The dopamine D3-preferring D2/D3 dopamine receptor partial agonist, cariprazine, reverses behavioural changes in a rat neurodevelopmental model for schizophrenia

•Improved medication for schizophrenia may be achieved by drugs like cariprazine with balance actions at dopamine D2 and D3 receptors.•Neonatal phencyclidine administration with social isolation rearing of rats induced a behavioural syndrome resembling positive, negative and cognitive deficits of schizophrenia which was used herein.•Cariprazine attenuated hyperactivity, object recognition impairment and some of the social interaction deficit but not the fear motivated learning and memory impairment.•Drugs with combined dopamine D3/D2 receptor affinity may have improved efficacy against cognitive and negative symptoms of schizophrenia.

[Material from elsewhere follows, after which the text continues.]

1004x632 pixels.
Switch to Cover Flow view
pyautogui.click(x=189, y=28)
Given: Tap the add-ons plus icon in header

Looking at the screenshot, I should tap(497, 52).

Current antipsychotic medication is largely ineffective against the negative and cognitive symptoms of schizophrenia. One promising therapeutic development is to design new molecules that balance actions on dopamine D2 and D3 receptors to maximise benefits and limit adverse effects. This study used two rodent paradigms to investigate the action of the dopamine D3-preferring D3/D2 receptor partial agonist cariprazine. In adult male rats, cariprazine (0.03–0.3 mg/kg i.p.), and the atypical antipsychotic aripiprazole (1–3 mg/kg i.p.) caused dose-dependent reversal of a delay-induced impairment in novel object recognition (NOR). Treating neonatal rat pups with phencyclidine (PCP) and subsequent social isolation produced a syndrome of behavioural alterations in adulthood including hyperactivity in a novel arena, deficits in NOR and fear motivated learning and memory, and a reduction and change in pattern of social interaction accompanied by increased ultrasonic vocalisations (USVs). Acute administration of cariprazine (0.1 and 0.3 mg/kg) and aripiprazole (3 mg/kg) to resultant adult rats reduced neonatal PCP-social isolation induced locomotor hyperactivity and reversed NOR deficits. Cariprazine (0.3 mg/kg) caused a limited reversal of the social interaction deficit but neither drug affected the change in USVs or the deficit in fear motivated learning and memory. Results suggest that in the behavioural tests investigated cariprazine is at least as effective as aripiprazole and in some paradigms it showed additional beneficial features further supporting the advantage of combined dopamine D3/D2 receptor targeting. These findings support recent clinical studies demonstrating the efficacy of cariprazine in treatment of negative symptoms and functional impairment in schizophrenia patients.